--- DATA PROVIDED ---
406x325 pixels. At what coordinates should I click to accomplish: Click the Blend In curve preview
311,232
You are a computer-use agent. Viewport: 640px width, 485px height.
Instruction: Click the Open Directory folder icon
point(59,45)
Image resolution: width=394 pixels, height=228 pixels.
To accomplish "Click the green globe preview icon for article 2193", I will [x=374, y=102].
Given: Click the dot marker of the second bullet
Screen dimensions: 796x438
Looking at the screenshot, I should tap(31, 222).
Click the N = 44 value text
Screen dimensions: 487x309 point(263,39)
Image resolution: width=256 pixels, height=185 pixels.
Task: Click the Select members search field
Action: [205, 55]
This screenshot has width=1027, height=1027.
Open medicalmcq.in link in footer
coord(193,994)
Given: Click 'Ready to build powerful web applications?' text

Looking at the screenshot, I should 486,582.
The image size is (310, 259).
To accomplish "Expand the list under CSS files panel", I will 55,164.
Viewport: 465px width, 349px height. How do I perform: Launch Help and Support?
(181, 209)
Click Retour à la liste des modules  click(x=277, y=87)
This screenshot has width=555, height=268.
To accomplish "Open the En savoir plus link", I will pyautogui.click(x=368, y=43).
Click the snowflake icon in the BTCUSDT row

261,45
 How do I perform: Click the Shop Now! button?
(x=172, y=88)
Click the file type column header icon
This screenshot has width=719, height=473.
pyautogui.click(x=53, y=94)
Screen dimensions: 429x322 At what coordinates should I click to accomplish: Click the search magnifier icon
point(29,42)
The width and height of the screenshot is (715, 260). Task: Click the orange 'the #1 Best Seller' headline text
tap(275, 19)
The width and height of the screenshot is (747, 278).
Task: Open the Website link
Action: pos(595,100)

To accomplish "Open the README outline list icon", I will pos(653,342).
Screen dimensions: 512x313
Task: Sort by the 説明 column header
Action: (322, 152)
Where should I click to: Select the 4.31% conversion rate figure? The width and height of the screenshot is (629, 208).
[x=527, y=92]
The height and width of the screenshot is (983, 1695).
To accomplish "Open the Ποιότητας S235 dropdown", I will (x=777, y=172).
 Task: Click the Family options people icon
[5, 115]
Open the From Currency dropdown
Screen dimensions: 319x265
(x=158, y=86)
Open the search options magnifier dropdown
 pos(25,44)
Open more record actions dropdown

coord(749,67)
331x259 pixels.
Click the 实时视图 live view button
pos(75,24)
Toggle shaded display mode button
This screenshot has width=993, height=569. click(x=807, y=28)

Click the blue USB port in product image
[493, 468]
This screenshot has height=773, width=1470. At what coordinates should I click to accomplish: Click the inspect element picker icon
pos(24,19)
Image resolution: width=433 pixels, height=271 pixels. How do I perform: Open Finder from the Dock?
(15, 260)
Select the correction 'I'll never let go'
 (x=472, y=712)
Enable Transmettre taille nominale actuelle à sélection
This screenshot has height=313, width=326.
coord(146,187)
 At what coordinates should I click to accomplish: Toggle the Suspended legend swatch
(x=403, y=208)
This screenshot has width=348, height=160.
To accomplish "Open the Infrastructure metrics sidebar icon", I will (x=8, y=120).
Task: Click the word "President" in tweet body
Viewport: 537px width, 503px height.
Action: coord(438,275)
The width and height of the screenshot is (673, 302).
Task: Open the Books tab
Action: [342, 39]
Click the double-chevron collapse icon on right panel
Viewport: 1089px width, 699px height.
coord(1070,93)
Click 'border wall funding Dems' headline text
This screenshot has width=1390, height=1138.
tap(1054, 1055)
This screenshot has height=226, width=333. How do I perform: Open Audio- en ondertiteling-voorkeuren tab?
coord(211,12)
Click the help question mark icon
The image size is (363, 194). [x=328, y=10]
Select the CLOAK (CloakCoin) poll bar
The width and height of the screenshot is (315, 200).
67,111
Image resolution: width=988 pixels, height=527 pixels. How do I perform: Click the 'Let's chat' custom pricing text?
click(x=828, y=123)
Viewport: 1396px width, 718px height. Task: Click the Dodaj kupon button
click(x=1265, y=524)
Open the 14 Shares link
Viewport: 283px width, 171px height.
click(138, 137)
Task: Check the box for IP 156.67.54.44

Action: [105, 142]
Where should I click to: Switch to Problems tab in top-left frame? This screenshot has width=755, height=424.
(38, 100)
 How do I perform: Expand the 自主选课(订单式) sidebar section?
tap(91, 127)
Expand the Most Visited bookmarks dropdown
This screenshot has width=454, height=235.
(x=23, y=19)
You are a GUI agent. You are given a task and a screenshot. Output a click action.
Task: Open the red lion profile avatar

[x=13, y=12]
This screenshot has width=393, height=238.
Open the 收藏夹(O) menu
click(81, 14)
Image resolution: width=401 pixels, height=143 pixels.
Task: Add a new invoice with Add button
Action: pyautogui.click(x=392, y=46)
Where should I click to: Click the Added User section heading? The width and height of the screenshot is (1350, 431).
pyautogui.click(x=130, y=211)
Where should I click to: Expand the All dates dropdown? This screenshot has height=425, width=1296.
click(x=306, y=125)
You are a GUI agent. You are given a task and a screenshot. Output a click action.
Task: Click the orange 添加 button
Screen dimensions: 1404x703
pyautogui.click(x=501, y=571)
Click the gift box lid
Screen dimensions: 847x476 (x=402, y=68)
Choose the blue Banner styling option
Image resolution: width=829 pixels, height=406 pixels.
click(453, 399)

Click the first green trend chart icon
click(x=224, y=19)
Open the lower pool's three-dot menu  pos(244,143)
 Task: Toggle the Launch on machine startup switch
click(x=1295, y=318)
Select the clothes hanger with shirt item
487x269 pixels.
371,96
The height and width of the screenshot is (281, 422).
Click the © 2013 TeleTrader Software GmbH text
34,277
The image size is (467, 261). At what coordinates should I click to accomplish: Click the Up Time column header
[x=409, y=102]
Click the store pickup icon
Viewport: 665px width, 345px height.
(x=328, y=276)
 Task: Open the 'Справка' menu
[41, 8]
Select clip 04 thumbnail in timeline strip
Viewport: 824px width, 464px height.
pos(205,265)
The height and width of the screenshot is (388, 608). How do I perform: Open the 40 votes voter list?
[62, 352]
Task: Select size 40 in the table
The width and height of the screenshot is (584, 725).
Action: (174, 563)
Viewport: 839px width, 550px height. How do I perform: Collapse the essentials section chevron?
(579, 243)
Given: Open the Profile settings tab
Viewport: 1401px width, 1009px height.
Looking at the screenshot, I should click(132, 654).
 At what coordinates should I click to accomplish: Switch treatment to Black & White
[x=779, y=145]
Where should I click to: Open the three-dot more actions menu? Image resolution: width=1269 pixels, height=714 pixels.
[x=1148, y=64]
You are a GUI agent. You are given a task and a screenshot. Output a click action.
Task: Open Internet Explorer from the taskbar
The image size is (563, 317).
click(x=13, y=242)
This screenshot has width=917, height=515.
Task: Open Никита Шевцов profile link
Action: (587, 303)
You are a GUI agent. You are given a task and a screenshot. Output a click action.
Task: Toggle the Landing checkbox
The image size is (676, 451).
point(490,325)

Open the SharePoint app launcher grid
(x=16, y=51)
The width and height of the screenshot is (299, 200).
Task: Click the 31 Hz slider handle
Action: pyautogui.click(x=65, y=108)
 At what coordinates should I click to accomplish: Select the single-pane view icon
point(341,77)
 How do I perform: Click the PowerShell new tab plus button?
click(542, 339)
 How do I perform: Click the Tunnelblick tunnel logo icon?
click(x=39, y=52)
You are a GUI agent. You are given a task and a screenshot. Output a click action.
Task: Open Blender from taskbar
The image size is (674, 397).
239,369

--- ASSIGNMENT ---
Repeat each record exactly, leaving nothing out.

--- WRITTEN ANSWER ---
406x325 pixels. At what coordinates should I click to accomplish: Click the Blend In curve preview
311,232
You are a computer-use agent. Viewport: 640px width, 485px height.
Instruction: Click the Open Directory folder icon
point(59,45)
Image resolution: width=394 pixels, height=228 pixels.
To accomplish "Click the green globe preview icon for article 2193", I will [x=374, y=102].
Given: Click the dot marker of the second bullet
Screen dimensions: 796x438
Looking at the screenshot, I should tap(31, 222).
Click the N = 44 value text
Screen dimensions: 487x309 point(263,39)
Image resolution: width=256 pixels, height=185 pixels.
Task: Click the Select members search field
Action: [205, 55]
This screenshot has width=1027, height=1027.
Open medicalmcq.in link in footer
coord(193,994)
Given: Click 'Ready to build powerful web applications?' text

Looking at the screenshot, I should 486,582.
The image size is (310, 259).
To accomplish "Expand the list under CSS files panel", I will 55,164.
Viewport: 465px width, 349px height. How do I perform: Launch Help and Support?
(181, 209)
Click Retour à la liste des modules  click(x=277, y=87)
This screenshot has width=555, height=268.
To accomplish "Open the En savoir plus link", I will pyautogui.click(x=368, y=43).
Click the snowflake icon in the BTCUSDT row

261,45
 How do I perform: Click the Shop Now! button?
(x=172, y=88)
Click the file type column header icon
This screenshot has width=719, height=473.
pyautogui.click(x=53, y=94)
Screen dimensions: 429x322 At what coordinates should I click to accomplish: Click the search magnifier icon
point(29,42)
The width and height of the screenshot is (715, 260). Task: Click the orange 'the #1 Best Seller' headline text
tap(275, 19)
The width and height of the screenshot is (747, 278).
Task: Open the Website link
Action: pos(595,100)

To accomplish "Open the README outline list icon", I will pos(653,342).
Screen dimensions: 512x313
Task: Sort by the 説明 column header
Action: (322, 152)
Where should I click to: Select the 4.31% conversion rate figure? The width and height of the screenshot is (629, 208).
[x=527, y=92]
The height and width of the screenshot is (983, 1695).
To accomplish "Open the Ποιότητας S235 dropdown", I will (x=777, y=172).
 Task: Click the Family options people icon
[5, 115]
Open the From Currency dropdown
Screen dimensions: 319x265
(x=158, y=86)
Open the search options magnifier dropdown
 pos(25,44)
Open more record actions dropdown

coord(749,67)
331x259 pixels.
Click the 实时视图 live view button
pos(75,24)
Toggle shaded display mode button
This screenshot has width=993, height=569. click(x=807, y=28)

Click the blue USB port in product image
[493, 468]
This screenshot has height=773, width=1470. At what coordinates should I click to accomplish: Click the inspect element picker icon
pos(24,19)
Image resolution: width=433 pixels, height=271 pixels. How do I perform: Open Finder from the Dock?
(15, 260)
Select the correction 'I'll never let go'
 (x=472, y=712)
Enable Transmettre taille nominale actuelle à sélection
This screenshot has height=313, width=326.
coord(146,187)
 At what coordinates should I click to accomplish: Toggle the Suspended legend swatch
(x=403, y=208)
This screenshot has width=348, height=160.
To accomplish "Open the Infrastructure metrics sidebar icon", I will (x=8, y=120).
Task: Click the word "President" in tweet body
Viewport: 537px width, 503px height.
Action: coord(438,275)
The width and height of the screenshot is (673, 302).
Task: Open the Books tab
Action: [342, 39]
Click the double-chevron collapse icon on right panel
Viewport: 1089px width, 699px height.
coord(1070,93)
Click 'border wall funding Dems' headline text
This screenshot has width=1390, height=1138.
tap(1054, 1055)
This screenshot has height=226, width=333. How do I perform: Open Audio- en ondertiteling-voorkeuren tab?
coord(211,12)
Click the help question mark icon
The image size is (363, 194). [x=328, y=10]
Select the CLOAK (CloakCoin) poll bar
The width and height of the screenshot is (315, 200).
67,111
Image resolution: width=988 pixels, height=527 pixels. How do I perform: Click the 'Let's chat' custom pricing text?
click(x=828, y=123)
Viewport: 1396px width, 718px height. Task: Click the Dodaj kupon button
click(x=1265, y=524)
Open the 14 Shares link
Viewport: 283px width, 171px height.
click(138, 137)
Task: Check the box for IP 156.67.54.44

Action: [105, 142]
Where should I click to: Switch to Problems tab in top-left frame? This screenshot has width=755, height=424.
(38, 100)
 How do I perform: Expand the 自主选课(订单式) sidebar section?
tap(91, 127)
Expand the Most Visited bookmarks dropdown
This screenshot has width=454, height=235.
(x=23, y=19)
You are a GUI agent. You are given a task and a screenshot. Output a click action.
Task: Open the red lion profile avatar

[x=13, y=12]
This screenshot has width=393, height=238.
Open the 收藏夹(O) menu
click(81, 14)
Image resolution: width=401 pixels, height=143 pixels.
Task: Add a new invoice with Add button
Action: pyautogui.click(x=392, y=46)
Where should I click to: Click the Added User section heading? The width and height of the screenshot is (1350, 431).
pyautogui.click(x=130, y=211)
Where should I click to: Expand the All dates dropdown? This screenshot has height=425, width=1296.
click(x=306, y=125)
You are a GUI agent. You are given a task and a screenshot. Output a click action.
Task: Click the orange 添加 button
Screen dimensions: 1404x703
pyautogui.click(x=501, y=571)
Click the gift box lid
Screen dimensions: 847x476 (x=402, y=68)
Choose the blue Banner styling option
Image resolution: width=829 pixels, height=406 pixels.
click(453, 399)

Click the first green trend chart icon
click(x=224, y=19)
Open the lower pool's three-dot menu  pos(244,143)
 Task: Toggle the Launch on machine startup switch
click(x=1295, y=318)
Select the clothes hanger with shirt item
487x269 pixels.
371,96
The height and width of the screenshot is (281, 422).
Click the © 2013 TeleTrader Software GmbH text
34,277
The image size is (467, 261). At what coordinates should I click to accomplish: Click the Up Time column header
[x=409, y=102]
Click the store pickup icon
Viewport: 665px width, 345px height.
(x=328, y=276)
 Task: Open the 'Справка' menu
[41, 8]
Select clip 04 thumbnail in timeline strip
Viewport: 824px width, 464px height.
pos(205,265)
The height and width of the screenshot is (388, 608). How do I perform: Open the 40 votes voter list?
[62, 352]
Task: Select size 40 in the table
The width and height of the screenshot is (584, 725).
Action: (174, 563)
Viewport: 839px width, 550px height. How do I perform: Collapse the essentials section chevron?
(579, 243)
Given: Open the Profile settings tab
Viewport: 1401px width, 1009px height.
Looking at the screenshot, I should click(132, 654).
 At what coordinates should I click to accomplish: Switch treatment to Black & White
[x=779, y=145]
Where should I click to: Open the three-dot more actions menu? Image resolution: width=1269 pixels, height=714 pixels.
[x=1148, y=64]
You are a GUI agent. You are given a task and a screenshot. Output a click action.
Task: Open Internet Explorer from the taskbar
The image size is (563, 317).
click(x=13, y=242)
This screenshot has width=917, height=515.
Task: Open Никита Шевцов profile link
Action: (587, 303)
You are a GUI agent. You are given a task and a screenshot. Output a click action.
Task: Toggle the Landing checkbox
The image size is (676, 451).
point(490,325)

Open the SharePoint app launcher grid
(x=16, y=51)
The width and height of the screenshot is (299, 200).
Task: Click the 31 Hz slider handle
Action: pyautogui.click(x=65, y=108)
 At what coordinates should I click to accomplish: Select the single-pane view icon
point(341,77)
 How do I perform: Click the PowerShell new tab plus button?
click(542, 339)
 How do I perform: Click the Tunnelblick tunnel logo icon?
click(x=39, y=52)
You are a GUI agent. You are given a task and a screenshot. Output a click action.
Task: Open Blender from taskbar
The image size is (674, 397).
239,369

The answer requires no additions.